■ WHAT YOU WILL DO
Further down are entries; set down exactly and only the lines from the one with "The width and height of the screenshot is (285, 158)." up to and including the one with "Task: Click the gray", dropping each picture.

=== RECORDS SHOWN ===

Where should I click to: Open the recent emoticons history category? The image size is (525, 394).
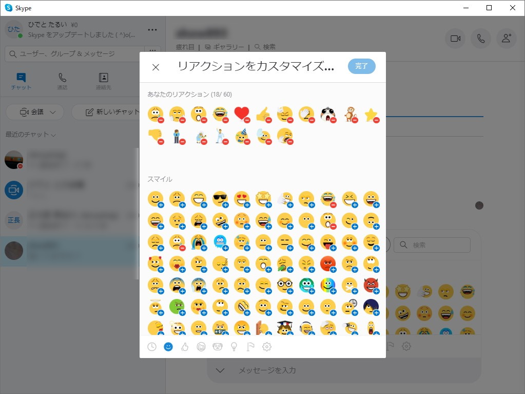click(152, 347)
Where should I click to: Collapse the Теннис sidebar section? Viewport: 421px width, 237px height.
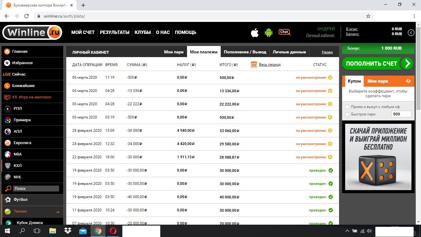pos(58,212)
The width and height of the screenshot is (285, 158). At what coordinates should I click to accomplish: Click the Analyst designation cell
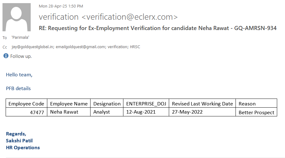(102, 112)
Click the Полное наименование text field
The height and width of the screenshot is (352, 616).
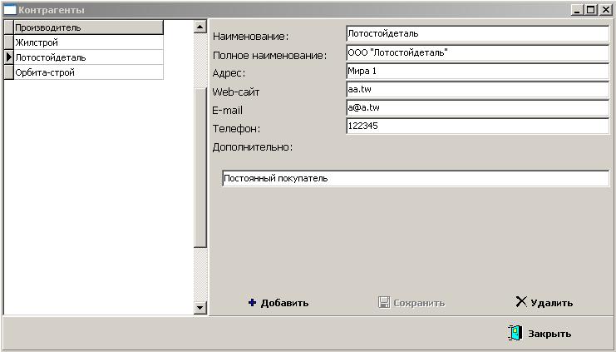pyautogui.click(x=477, y=52)
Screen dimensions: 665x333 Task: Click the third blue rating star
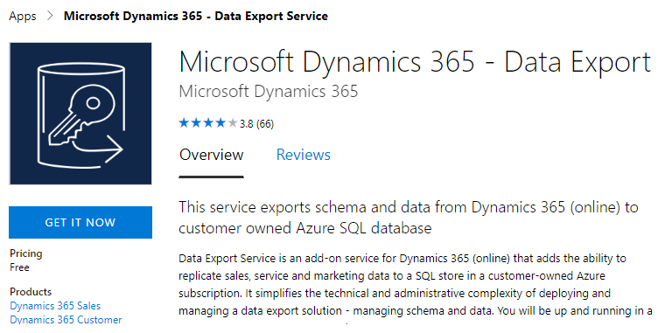208,123
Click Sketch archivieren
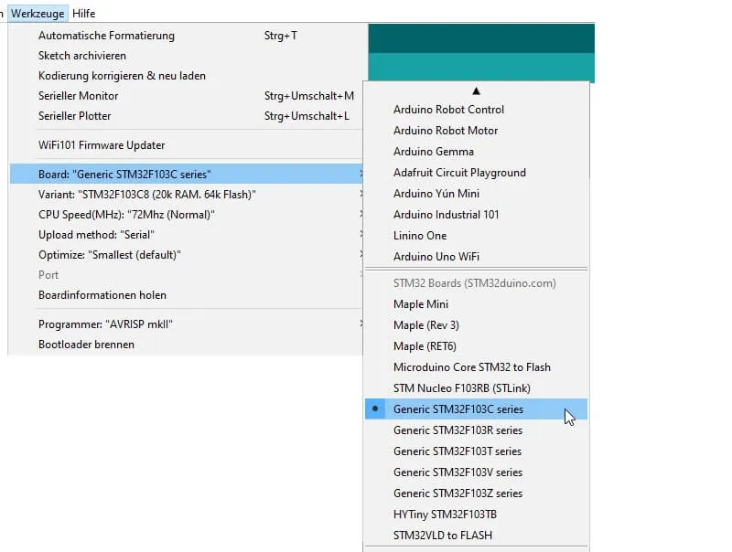 click(x=82, y=56)
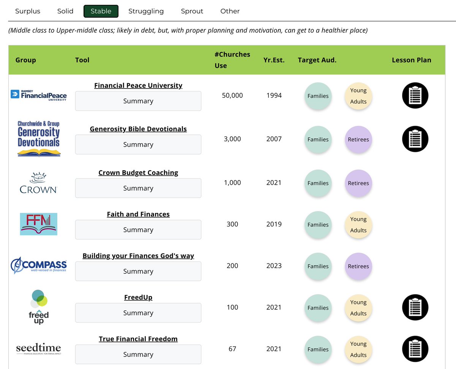The image size is (456, 369).
Task: Click the Crown organization logo
Action: point(38,183)
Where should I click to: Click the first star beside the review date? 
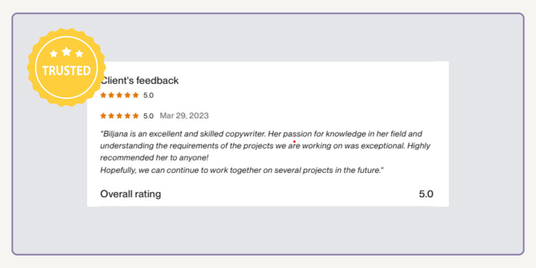tap(103, 116)
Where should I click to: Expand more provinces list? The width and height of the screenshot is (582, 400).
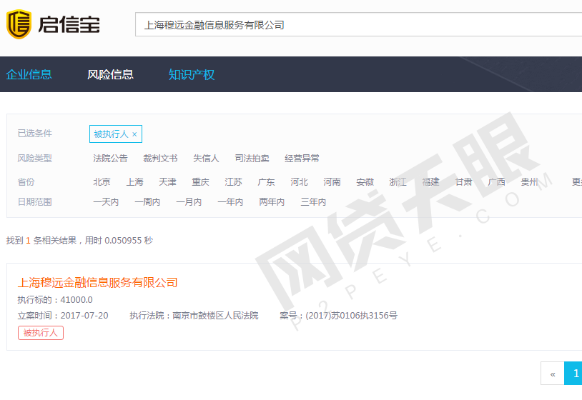[x=576, y=182]
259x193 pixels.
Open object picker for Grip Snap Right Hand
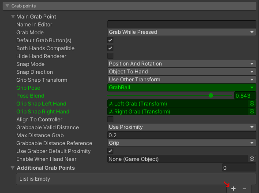point(252,111)
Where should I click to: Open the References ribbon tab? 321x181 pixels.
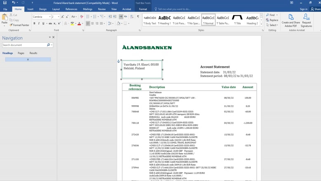(x=71, y=9)
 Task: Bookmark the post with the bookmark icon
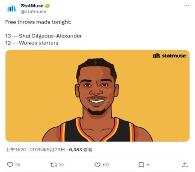click(x=141, y=165)
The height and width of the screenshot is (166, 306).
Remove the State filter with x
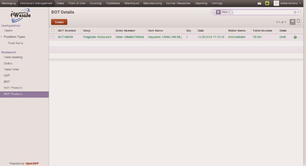tap(229, 12)
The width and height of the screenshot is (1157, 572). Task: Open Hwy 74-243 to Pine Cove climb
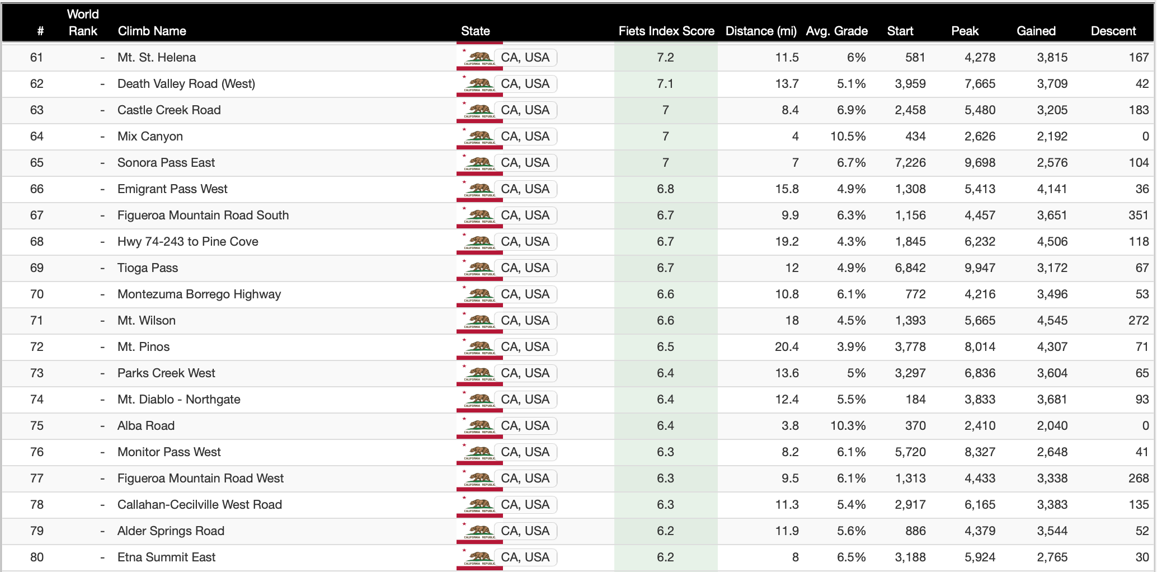pyautogui.click(x=187, y=242)
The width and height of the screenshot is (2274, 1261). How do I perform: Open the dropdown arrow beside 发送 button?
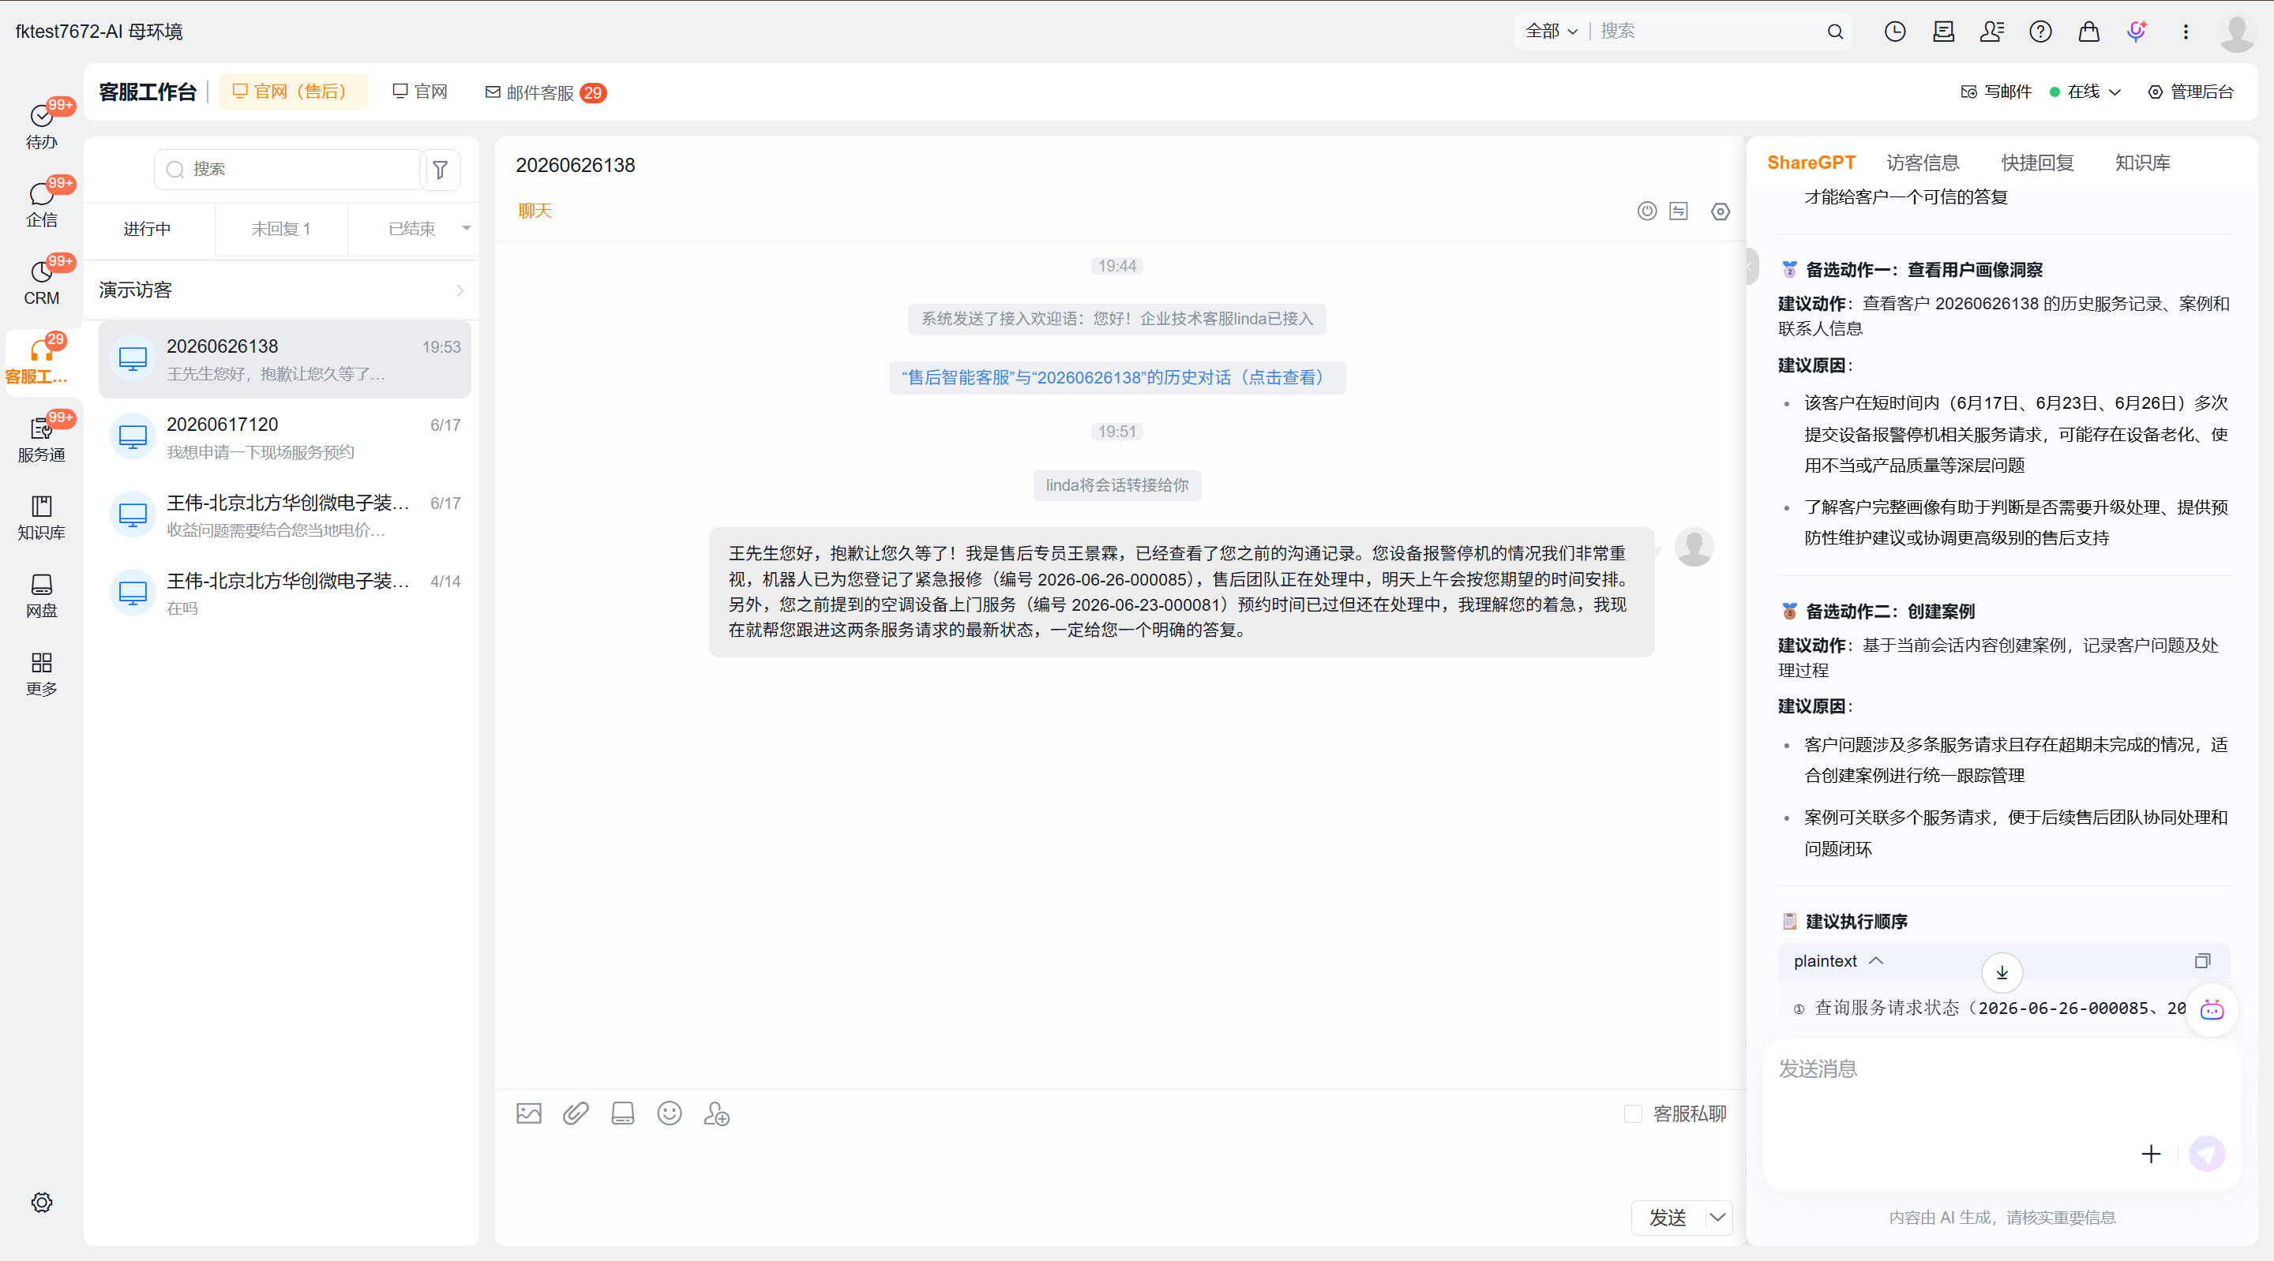click(x=1717, y=1218)
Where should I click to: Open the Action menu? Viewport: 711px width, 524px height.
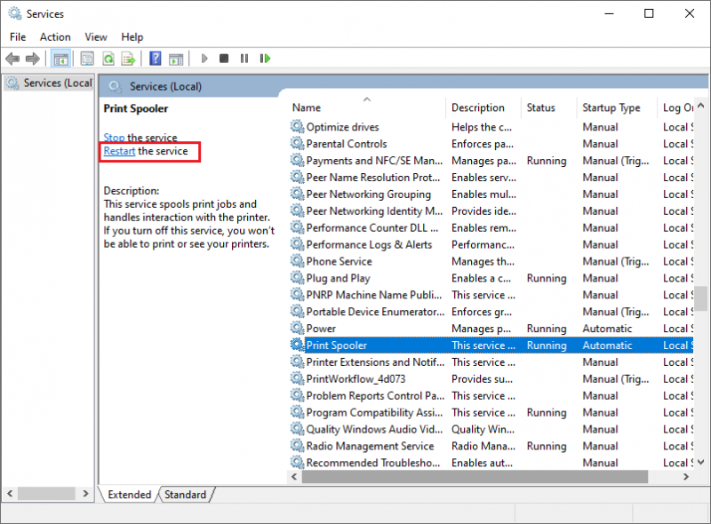click(55, 37)
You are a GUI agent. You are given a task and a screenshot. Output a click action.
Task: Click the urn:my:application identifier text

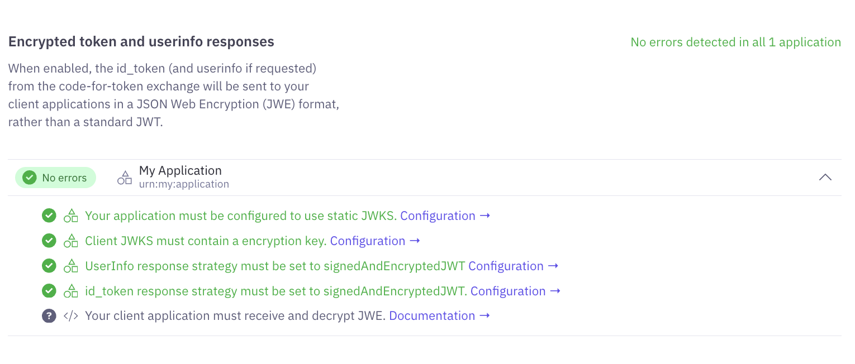[x=184, y=184]
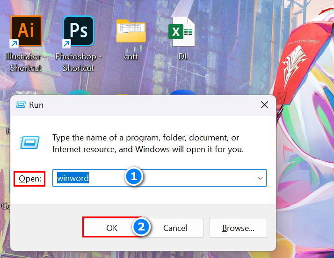Click the cntt folder name label
The image size is (334, 258).
(131, 56)
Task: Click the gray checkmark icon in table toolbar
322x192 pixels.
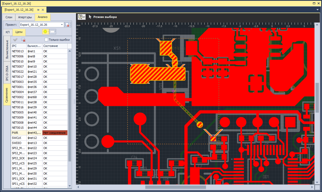Action: pos(15,40)
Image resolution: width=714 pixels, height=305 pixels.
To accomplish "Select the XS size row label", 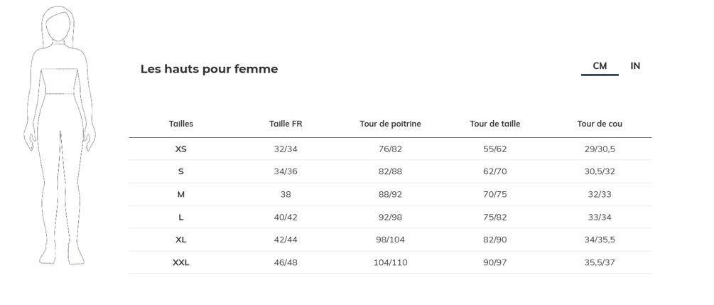I will coord(181,149).
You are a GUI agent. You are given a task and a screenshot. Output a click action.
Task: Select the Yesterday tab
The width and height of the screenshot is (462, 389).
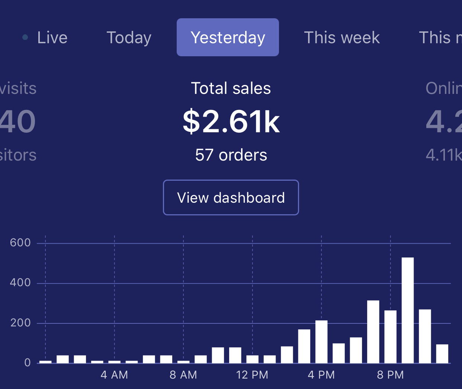pos(228,37)
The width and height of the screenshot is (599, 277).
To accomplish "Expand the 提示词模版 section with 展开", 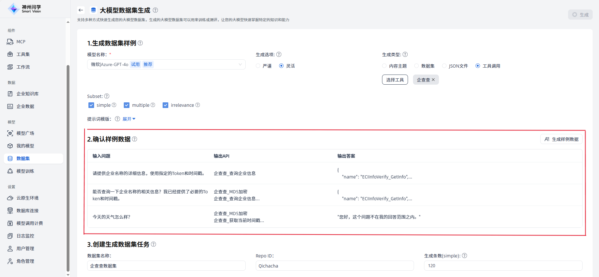I will [129, 119].
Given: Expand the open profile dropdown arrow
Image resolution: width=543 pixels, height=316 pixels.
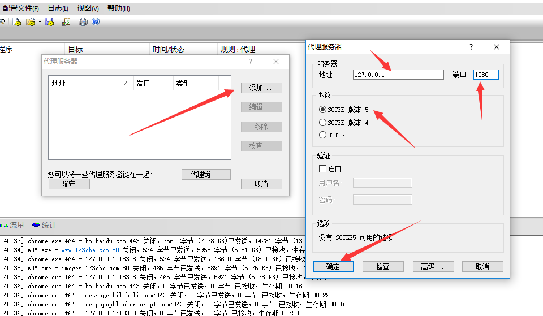Looking at the screenshot, I should (x=40, y=22).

===

■ REPLY
The width and height of the screenshot is (285, 158). At what coordinates should I click to accomplish: Click the Analyst designation cell
(102, 112)
Click the Полное наименование text field
The height and width of the screenshot is (352, 616).
pyautogui.click(x=477, y=52)
Screen dimensions: 665x333 Task: Click the third blue rating star
208,123
Click Sketch archivieren
 click(x=82, y=56)
The image size is (456, 369).
Task: Click the Crown organization logo
Action: point(38,183)
Where should I click to: Click the first star beside the review date? 
tap(103, 116)
Where should I click to: Expand more provinces list? The width and height of the screenshot is (582, 400).
[x=576, y=182]
259x193 pixels.
Open object picker for Grip Snap Right Hand
point(252,111)
Where should I click to: Open the References ribbon tab? 321x181 pixels.
(x=71, y=9)
 Task: Bookmark the post with the bookmark icon
click(x=141, y=165)
The height and width of the screenshot is (166, 306).
Remove the State filter with x
tap(229, 12)
The width and height of the screenshot is (1157, 572). Task: Open Hwy 74-243 to Pine Cove climb
pyautogui.click(x=187, y=242)
The width and height of the screenshot is (2274, 1261). How do I perform: Open the dropdown arrow beside 发送 button?
click(x=1717, y=1218)
Where should I click to: Open the Action menu? Viewport: 711px width, 524px height.
click(55, 37)
You are a GUI agent. You are given a task and a screenshot. Output a click action.
Task: Click the urn:my:application identifier text

[x=184, y=184]
Click the cntt folder name label
The image size is (334, 258).
(131, 56)
Task: Click the gray checkmark icon in table toolbar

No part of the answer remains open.